NVIDIA power limiter. It physically measures whole board power and clocks down the card when exceeded



Xuper said:


> Where is 5600XT in chart (Performance per watt ) ?


I'm still undecided how to include it.. AMD original spec? OC BIOS? Both?


----------



## SlayerJC (Jan 27, 2020)

W1zzard said:


> 'm still undecided how to include it.. AMD original spec? OC BIOS? Both?


Both.


----------



## Liquid Cool (Jan 27, 2020)

That 'performance per dollar' king is still my favorite graphics card in this group.  Although...admittedly I'm not fully up to date with the latest tech.  As I get older...I just don't feel the need to do so...nor could I keep up even if I wanted to...

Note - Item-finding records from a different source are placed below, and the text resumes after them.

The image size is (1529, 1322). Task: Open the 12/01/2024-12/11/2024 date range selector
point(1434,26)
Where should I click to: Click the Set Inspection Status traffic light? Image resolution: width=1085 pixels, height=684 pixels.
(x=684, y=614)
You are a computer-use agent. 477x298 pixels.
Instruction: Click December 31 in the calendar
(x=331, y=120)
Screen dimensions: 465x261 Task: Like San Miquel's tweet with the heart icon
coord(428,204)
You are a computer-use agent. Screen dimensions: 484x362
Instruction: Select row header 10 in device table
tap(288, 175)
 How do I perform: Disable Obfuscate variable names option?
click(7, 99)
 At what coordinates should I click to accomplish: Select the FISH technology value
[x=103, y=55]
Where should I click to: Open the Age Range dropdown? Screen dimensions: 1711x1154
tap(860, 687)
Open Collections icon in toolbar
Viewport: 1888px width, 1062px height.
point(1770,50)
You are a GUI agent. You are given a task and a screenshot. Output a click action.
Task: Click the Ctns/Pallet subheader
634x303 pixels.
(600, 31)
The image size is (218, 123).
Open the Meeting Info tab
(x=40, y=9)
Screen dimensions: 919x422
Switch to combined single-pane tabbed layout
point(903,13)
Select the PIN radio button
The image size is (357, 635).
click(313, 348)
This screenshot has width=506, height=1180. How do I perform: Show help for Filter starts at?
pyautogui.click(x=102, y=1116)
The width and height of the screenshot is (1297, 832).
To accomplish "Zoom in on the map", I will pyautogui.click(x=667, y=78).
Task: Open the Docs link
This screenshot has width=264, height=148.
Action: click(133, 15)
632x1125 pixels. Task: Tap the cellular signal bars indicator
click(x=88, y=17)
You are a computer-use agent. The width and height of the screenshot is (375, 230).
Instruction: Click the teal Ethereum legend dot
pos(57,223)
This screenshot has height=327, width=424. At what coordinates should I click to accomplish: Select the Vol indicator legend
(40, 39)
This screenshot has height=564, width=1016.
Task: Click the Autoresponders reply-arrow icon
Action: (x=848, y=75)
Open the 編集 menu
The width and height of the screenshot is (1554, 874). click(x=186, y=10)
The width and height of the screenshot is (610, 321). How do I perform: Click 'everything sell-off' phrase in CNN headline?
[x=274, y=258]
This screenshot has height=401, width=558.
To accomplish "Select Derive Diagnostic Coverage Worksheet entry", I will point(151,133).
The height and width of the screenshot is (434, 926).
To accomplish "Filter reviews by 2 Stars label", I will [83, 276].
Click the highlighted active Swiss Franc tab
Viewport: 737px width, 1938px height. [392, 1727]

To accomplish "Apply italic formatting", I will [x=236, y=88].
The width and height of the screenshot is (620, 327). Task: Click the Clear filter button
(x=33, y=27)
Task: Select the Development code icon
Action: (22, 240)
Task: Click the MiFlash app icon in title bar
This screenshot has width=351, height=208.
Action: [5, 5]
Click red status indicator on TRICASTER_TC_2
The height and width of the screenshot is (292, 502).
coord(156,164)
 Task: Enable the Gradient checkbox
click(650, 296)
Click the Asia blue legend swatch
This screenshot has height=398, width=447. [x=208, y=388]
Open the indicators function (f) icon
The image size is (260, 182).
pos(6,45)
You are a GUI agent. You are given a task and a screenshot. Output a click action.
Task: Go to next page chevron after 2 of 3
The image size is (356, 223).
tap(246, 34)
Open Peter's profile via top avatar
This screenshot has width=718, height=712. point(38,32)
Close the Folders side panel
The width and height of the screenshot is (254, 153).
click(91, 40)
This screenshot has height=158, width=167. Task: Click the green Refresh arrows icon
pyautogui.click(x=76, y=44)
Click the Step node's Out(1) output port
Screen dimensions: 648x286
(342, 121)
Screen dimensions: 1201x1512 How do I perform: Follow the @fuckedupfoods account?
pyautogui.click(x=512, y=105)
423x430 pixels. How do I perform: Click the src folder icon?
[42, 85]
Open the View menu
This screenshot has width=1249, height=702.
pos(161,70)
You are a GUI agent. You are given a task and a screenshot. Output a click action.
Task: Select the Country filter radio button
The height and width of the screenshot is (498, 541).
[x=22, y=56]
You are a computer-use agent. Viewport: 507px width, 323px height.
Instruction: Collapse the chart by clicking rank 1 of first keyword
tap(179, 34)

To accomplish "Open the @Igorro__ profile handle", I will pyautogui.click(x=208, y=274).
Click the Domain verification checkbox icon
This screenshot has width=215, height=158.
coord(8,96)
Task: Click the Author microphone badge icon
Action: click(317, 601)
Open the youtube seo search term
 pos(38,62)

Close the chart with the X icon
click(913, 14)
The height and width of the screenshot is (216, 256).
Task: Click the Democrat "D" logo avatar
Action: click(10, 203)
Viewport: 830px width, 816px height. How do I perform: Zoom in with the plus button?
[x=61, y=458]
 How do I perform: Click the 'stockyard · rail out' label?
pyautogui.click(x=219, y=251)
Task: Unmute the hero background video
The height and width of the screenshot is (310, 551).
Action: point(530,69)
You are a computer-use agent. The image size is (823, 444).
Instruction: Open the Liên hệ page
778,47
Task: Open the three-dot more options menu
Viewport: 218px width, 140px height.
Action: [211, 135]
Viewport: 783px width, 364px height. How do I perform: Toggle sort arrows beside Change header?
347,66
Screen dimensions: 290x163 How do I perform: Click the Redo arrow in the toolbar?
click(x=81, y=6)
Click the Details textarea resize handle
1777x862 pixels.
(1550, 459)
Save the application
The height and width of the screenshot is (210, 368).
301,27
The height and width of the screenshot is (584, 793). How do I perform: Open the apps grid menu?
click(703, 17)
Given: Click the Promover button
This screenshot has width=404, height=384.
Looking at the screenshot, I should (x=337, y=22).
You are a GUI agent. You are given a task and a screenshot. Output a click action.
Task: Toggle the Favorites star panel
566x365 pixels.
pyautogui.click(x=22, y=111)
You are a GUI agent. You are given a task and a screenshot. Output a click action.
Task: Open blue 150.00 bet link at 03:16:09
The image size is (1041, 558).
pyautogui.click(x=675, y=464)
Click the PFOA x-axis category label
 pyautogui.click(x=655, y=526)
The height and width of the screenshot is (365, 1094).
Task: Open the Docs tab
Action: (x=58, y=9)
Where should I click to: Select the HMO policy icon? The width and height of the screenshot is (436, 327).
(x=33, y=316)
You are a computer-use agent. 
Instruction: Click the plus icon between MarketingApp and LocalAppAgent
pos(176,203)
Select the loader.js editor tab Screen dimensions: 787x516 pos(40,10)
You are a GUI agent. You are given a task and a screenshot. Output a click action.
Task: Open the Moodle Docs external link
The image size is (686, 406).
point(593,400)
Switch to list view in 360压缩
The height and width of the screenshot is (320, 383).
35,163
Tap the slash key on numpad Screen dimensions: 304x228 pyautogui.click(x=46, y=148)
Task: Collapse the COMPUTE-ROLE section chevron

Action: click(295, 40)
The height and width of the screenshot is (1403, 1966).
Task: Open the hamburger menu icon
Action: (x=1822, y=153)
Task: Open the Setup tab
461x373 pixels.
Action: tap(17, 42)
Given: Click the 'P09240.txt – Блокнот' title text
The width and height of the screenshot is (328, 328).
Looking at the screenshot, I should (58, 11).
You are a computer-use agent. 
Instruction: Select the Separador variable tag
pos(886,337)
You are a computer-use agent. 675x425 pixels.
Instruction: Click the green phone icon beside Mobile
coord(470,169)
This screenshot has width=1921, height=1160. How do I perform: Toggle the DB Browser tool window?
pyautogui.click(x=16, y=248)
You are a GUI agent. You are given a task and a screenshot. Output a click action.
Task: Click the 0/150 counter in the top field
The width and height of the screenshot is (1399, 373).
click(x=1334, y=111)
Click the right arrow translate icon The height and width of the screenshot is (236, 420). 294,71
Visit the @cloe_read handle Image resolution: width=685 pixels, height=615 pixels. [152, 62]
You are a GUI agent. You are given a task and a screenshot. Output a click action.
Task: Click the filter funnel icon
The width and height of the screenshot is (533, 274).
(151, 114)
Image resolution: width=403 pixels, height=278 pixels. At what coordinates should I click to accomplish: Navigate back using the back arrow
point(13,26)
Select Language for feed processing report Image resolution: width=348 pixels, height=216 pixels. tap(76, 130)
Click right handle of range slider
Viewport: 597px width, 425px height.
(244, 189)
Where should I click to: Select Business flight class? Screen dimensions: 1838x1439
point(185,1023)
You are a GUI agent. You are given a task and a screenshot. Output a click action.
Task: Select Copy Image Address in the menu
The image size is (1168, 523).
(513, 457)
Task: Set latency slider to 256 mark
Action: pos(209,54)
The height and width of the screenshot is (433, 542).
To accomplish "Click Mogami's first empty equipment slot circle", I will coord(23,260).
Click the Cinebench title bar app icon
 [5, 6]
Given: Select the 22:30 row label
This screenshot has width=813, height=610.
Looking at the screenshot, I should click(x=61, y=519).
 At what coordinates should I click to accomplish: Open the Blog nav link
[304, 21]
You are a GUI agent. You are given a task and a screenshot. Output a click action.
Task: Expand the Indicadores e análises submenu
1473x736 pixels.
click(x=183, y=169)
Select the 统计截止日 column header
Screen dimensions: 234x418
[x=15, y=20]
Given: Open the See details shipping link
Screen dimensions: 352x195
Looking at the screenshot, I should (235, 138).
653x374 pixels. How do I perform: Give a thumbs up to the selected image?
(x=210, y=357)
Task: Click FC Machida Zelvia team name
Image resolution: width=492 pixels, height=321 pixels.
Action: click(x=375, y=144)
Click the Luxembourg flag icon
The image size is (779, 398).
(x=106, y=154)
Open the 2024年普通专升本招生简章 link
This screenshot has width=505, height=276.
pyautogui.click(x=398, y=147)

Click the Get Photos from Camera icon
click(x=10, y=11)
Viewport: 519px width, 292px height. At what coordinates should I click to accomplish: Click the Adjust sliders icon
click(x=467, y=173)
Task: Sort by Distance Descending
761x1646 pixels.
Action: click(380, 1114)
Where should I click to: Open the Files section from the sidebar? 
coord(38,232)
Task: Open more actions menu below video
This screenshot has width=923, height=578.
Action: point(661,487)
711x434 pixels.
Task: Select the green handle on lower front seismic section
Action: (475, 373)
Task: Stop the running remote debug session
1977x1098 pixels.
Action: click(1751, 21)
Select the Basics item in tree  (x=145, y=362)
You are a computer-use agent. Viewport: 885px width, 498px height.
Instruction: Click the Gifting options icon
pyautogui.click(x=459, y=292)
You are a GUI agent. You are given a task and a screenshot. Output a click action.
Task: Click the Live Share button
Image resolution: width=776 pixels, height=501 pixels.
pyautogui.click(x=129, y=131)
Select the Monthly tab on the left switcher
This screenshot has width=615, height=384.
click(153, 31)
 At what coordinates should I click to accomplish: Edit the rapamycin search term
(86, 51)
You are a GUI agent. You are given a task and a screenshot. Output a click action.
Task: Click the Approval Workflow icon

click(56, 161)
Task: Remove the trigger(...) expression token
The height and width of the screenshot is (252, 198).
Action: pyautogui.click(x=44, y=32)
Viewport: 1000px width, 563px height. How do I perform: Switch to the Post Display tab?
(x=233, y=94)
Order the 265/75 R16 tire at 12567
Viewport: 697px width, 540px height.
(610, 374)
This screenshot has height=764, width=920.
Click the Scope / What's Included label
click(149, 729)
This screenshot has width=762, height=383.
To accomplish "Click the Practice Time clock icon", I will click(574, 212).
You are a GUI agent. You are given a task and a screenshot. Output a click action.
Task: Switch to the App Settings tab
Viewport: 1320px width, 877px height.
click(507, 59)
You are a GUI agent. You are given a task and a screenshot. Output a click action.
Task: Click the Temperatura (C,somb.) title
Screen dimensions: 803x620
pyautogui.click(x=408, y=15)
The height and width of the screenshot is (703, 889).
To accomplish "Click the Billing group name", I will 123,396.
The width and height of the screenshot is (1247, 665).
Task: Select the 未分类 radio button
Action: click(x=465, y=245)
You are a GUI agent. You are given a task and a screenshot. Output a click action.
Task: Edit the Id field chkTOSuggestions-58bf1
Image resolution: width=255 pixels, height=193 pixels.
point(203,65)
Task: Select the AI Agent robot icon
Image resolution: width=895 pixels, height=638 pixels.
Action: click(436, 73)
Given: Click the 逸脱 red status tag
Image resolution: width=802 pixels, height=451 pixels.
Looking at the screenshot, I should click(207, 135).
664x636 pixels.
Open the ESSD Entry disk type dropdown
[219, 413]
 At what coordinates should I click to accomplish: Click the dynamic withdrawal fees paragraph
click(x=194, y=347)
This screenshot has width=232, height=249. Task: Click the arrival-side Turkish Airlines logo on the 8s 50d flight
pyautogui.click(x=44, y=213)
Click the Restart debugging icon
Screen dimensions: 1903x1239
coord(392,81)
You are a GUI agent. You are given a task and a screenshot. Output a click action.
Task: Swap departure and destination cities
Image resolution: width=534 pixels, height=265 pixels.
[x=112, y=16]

Great review though...it's this group of cards probably up to and including the RX 5600 XT that I enjoy reading about the most.

Best,

Liquid Cool


----------



## RealNeil (Jan 27, 2020)

Liquid Cool said:


> nor could I keep up even if I wanted to...


I can't either. I'm just keeping the dual card solutions that I have until they shudder and gasp their last.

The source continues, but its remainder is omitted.